**EXERCISE DESCRIPTION**
Pictures aside, each record should be reproduced exactly.

**DATA EXTRACT**
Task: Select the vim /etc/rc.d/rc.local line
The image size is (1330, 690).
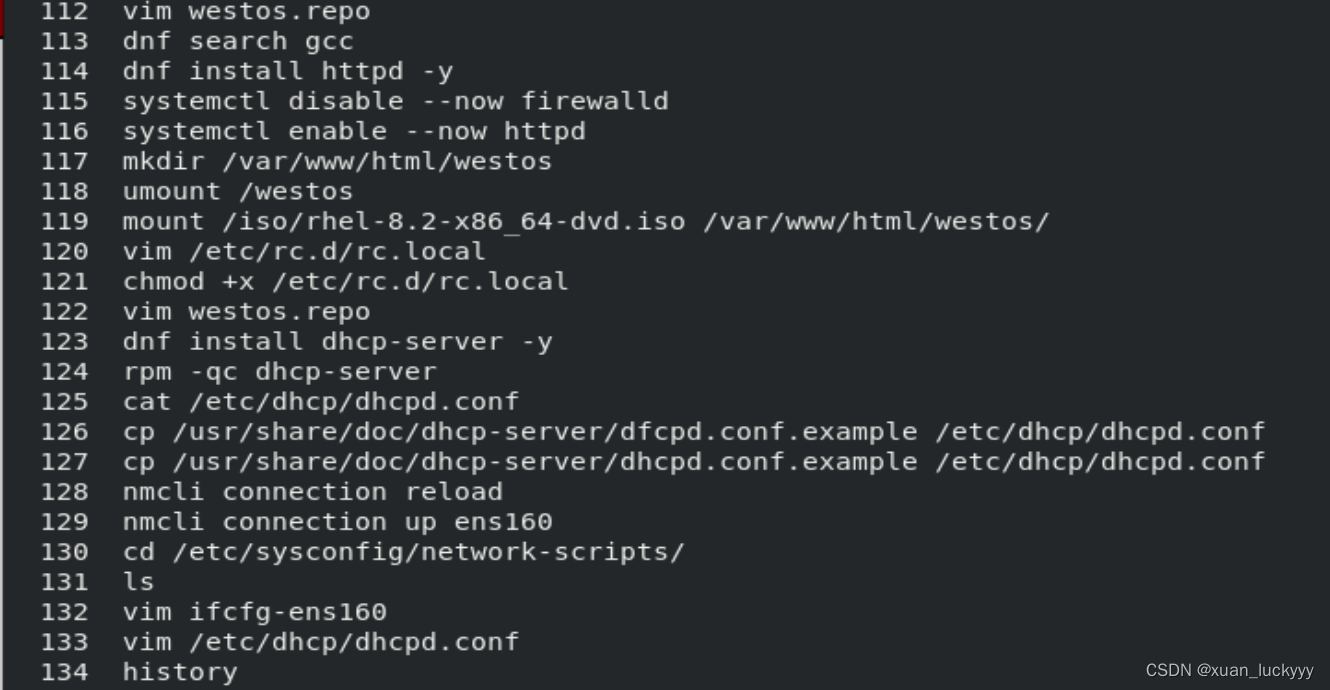Action: [304, 252]
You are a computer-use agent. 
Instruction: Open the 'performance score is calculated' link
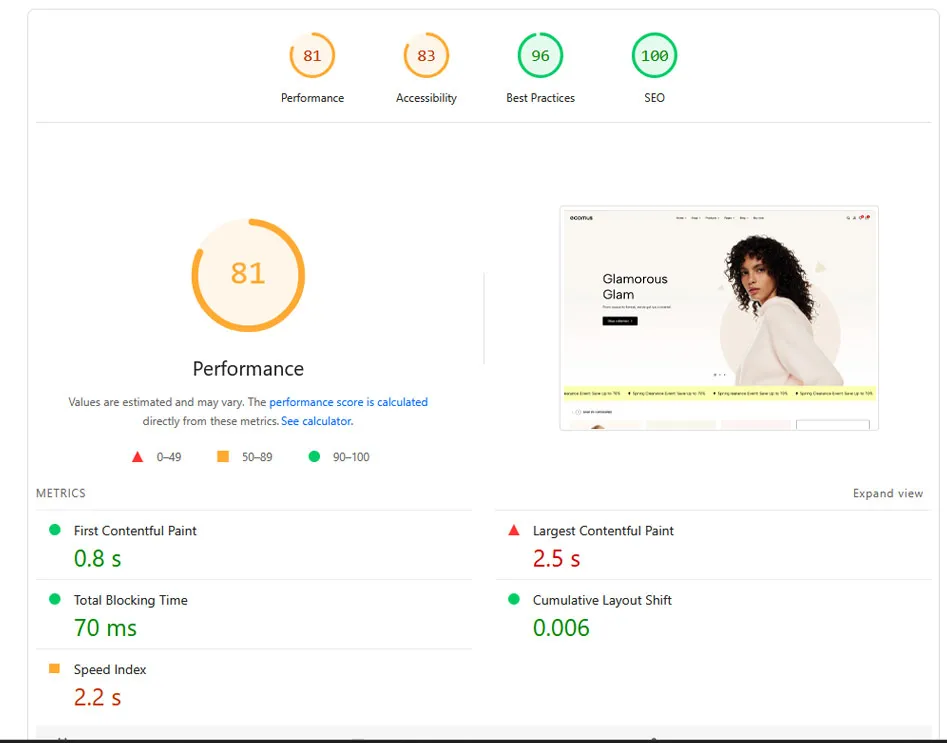348,402
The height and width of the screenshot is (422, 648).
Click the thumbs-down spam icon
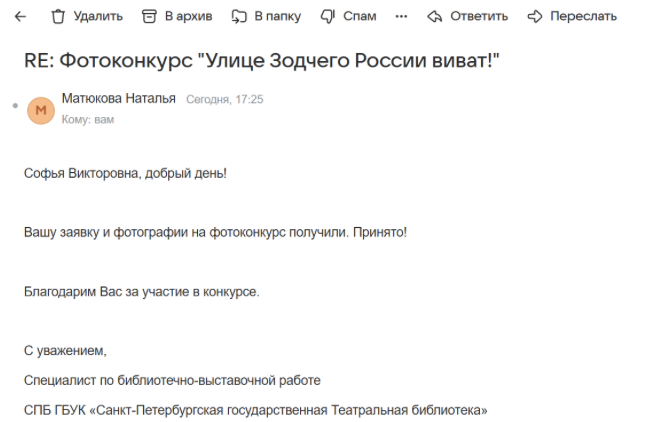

**RESPONSE**
Task: Select the vim /etc/rc.d/rc.local line
The image size is (1330, 690).
Action: [304, 252]
You are a computer-use agent. 
Instruction: Open the 'performance score is calculated' link
348,402
The height and width of the screenshot is (422, 648).
Click the thumbs-down spam icon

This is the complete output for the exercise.